One TEE is particularly memorable, to put it mildly. Garrett is a young utility lineman, burned during what was supposed to be a routine job. He now lies in the burn intensive care unit, with third-degree burns on more than 50 percent of his face, chest, and arms. I've never seen anything like it, frankly, almost monstrous. He's attached to a breathing machine, and because of the damage to his skin (normally a protective barrier between our bodies and the outside world, keeping infections and toxins out), he's now fighting major issues with infection. The ICU doctors need us to determine whether Garrett has an infected heart valve. They also need any evidence we can find of heart failure, because on top of everything else, related or not to his burns, he is now experiencing low blood pressure.
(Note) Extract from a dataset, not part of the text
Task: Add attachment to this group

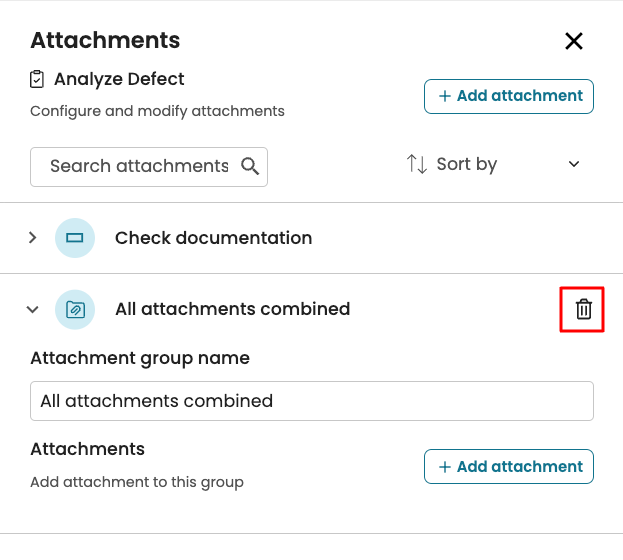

First, we have to get permission from Garrett's family. This is one of those medical situations where each procedure is only one small piece in the patient's total, complex, multilayered condition and care. Even so, the family's first question is, “Is this test going to get him better?” This is a difficult question to answer. Tests don't make people better. If he gets better, it will be over time, with myriad treatments for the myriad interrelated consequences of his body's burns. The real answer to the family's question is that doing the TEE won't make him better, but failing to look for an infected heart valve could kill him. Instead, I reply, “Checking his heart valve is a necessary step in treating Garrett's overall condition so that he can begin the healing process….” The family gives us the go.

The indelible imprint from this experience is the human one. We doctors are sometimes expected to act as emotionless scientists. Examine, probe, go in, do your procedure, get the information, operate, implant, remove, medicate, write in the chart, send the patient home, see the next one….But sometimes, on a purely human level, a patient's condition is just so sad, awful, and unfair—and we feel it as much as anyone. This poor man looks like a horrific casualty of war, and his physical pain is palpable. It hurts to see his family see his pain. And now we have to shove a probe down his throat. As I pass the probe, I try to get a sense as to whether I'm causing Garrett any additional discomfort, but it's impossible to know. Everything about his current appearance screams discomfort. He's sedated, on a breathing machine, with burns that make him appear as fragile as any patient I've ever met. Move by move, we get the pictures we need, as gently as possible, trying not to disturb him. Thankfully, the test shows that there's no valve infection. But the Hippocratic oath's implicit dictum does run through my mind as I do the test. “Do no harm.” Are we following it or violating it? It's a wrenching case for me and even for veterans such as Dr. Benjamin.

Some aspects of medicine are exercises of skill; some, of mind; a few, of both. The real crux of medical acumen is often the combination of the test results and the action—what you know and what you do with it. The attending can point to where you need work, to what will make you more adept at performing a test or at reading it, or to a technique or tip, or even back to an early classroom lesson. Your job is to go where he or she points and do it.